-- Passage shown --

Subject: newfs/mkfs fixes
To: None <tech-kern@netbsd.org>
From: David Laight <david@l8s.co.uk>
List: tech-kern
Date: 08/15/2003 17:15:20
Below is a third fix to mkfs, I've rewritten to code that works out
how many cylinder groups and inodes to create (etc).

Fixes:
1) allows less than one fragment per inode to be alocated.
   (useful for mfs /dev or filesystems that contain a lot of symlinks)
2) limits the number of inodes to 2^31
3) ensures that the last cylinder group is always valid.
   The old code would steal 1 block from each of the other cylinder
   groups - which would lead to that last group having too many blocks
   on large filesystems (ie ones with more cylinder groups than blocks
   per group).

Differences:
1) The cylinder groups are all created with the same size (subject to
   rounding errors), rather than all but the last being maximum sized.
2) The space taken up by the inodes themselves is taken into consideration
   when converting the '-i bytes_per_inode' into a count of inodes.
   This does mean that a filesystem will have slightly fewer inodes than
   hitherto.  (note that the old code rounded bytes_per_inode to a
   multpile of the fragment size, the version below only rounds to
   fragment_size/inodes_per_block = 16 bytes for a default UFS1 fs).

Any comments before I commit this one?
It seems to give the right answers for every test case I can think of,
and I've used it for a test install on a smallish disk.

FWIW the smallest UFS2 filesystem you can't create is:

$ newfs.new  -O2 -i1 -N -F -s200000G z
z: 204800000.0MB (419430400000 sectors) block size 8192, fragment size 1024
	using 3727873 cylinder groups of 54.94MB, 7032 blks, 576 inodes.
Too many cylinder groups to fit summary information into first cylinder group
$

The old (before my other recent commits) version would do this!

$ newfs -O2 -i1 -N -F -s200000G z
z: 204800000.0MB (419430400000 sectors) block size 8192, fragment size 1024
	using 6979340 cylinder groups of 29.34MB, 3756 blks, 30048 inodes.

-- Complete the following --
1: Translate this sentence from the newfs/mkfs fixes post into French: "It seems to give the right answers for every test case I can think of, and I've used it for a test install on a smallish disk."
2: List every fix that the newfs/mkfs fixes post numbers under "Fixes:".
3: In the newfs/mkfs fixes post, what upper limit does the rewritten code place on the number of inodes?

-- Collected data --
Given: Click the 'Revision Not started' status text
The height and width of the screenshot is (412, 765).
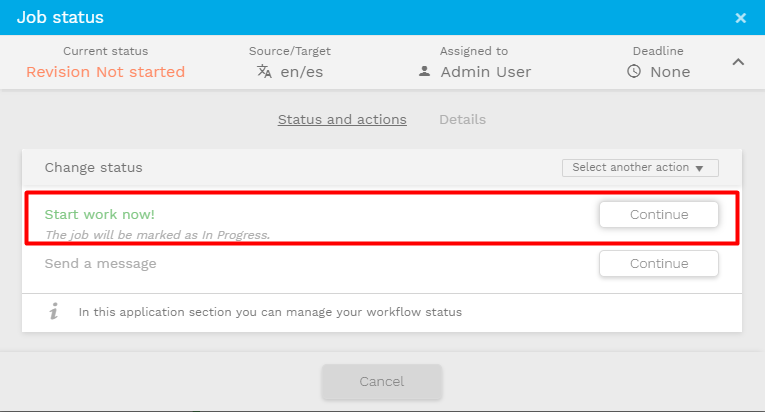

-- Expected outputs --
1: Il semble donner les bonnes réponses pour tous les cas de test auxquels je peux penser, et je l'ai utilisé pour une installation de test sur un disque assez petit.

2:
1) Allows less than one fragment per inode to be allocated.
2) Limits the number of inodes to 2^31.
3) Ensures that the last cylinder group is always valid.

3: 2^31